What is expected:
Which lines of the records below contain the word "Select"? Copy each of them out.

Dataset records:
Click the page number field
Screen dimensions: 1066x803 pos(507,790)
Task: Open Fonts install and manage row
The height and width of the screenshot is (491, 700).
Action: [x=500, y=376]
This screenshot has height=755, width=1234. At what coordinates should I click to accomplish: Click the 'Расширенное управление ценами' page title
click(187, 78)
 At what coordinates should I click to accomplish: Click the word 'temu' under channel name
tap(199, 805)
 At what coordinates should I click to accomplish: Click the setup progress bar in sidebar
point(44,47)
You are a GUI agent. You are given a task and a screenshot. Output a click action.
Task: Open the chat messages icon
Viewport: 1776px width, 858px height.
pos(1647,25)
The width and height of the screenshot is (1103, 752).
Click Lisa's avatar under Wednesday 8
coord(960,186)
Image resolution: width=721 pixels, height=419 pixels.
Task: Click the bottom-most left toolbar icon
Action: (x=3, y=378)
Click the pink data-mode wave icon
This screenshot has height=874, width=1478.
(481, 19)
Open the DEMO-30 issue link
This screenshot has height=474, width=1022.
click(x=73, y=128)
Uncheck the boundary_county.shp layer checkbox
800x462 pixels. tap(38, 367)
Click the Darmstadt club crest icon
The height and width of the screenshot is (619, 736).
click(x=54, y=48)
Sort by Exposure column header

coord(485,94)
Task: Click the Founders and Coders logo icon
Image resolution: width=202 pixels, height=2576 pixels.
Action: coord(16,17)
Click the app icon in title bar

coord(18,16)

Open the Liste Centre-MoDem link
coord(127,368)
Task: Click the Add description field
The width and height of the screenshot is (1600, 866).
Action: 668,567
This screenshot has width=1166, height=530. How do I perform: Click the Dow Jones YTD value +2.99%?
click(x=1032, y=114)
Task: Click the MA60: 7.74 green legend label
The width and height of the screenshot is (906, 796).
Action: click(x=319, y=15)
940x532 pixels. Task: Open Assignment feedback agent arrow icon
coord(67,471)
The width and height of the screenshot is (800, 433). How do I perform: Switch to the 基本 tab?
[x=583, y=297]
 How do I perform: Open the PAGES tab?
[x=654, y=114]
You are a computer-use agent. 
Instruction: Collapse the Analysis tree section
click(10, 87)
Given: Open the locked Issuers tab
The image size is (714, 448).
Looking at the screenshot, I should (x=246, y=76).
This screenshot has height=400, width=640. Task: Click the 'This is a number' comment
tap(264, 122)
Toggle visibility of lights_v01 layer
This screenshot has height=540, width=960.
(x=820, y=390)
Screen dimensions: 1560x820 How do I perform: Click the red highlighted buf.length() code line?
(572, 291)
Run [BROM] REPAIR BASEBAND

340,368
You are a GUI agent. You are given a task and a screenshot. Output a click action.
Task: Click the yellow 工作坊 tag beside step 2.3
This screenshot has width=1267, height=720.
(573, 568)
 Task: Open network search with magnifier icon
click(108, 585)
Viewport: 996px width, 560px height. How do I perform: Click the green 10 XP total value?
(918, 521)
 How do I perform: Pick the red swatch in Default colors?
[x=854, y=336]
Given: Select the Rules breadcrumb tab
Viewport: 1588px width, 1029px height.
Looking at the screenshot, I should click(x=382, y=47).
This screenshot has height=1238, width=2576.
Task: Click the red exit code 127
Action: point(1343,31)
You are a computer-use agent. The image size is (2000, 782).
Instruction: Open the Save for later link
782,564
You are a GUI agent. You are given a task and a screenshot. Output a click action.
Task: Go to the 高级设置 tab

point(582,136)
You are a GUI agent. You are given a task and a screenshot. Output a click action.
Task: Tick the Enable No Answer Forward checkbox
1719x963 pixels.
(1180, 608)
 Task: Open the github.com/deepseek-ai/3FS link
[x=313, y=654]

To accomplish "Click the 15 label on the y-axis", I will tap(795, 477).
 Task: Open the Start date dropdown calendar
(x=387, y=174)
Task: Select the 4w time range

Output of the exercise:
Given: Select the Rules breadcrumb tab
Task: Select the 4w time range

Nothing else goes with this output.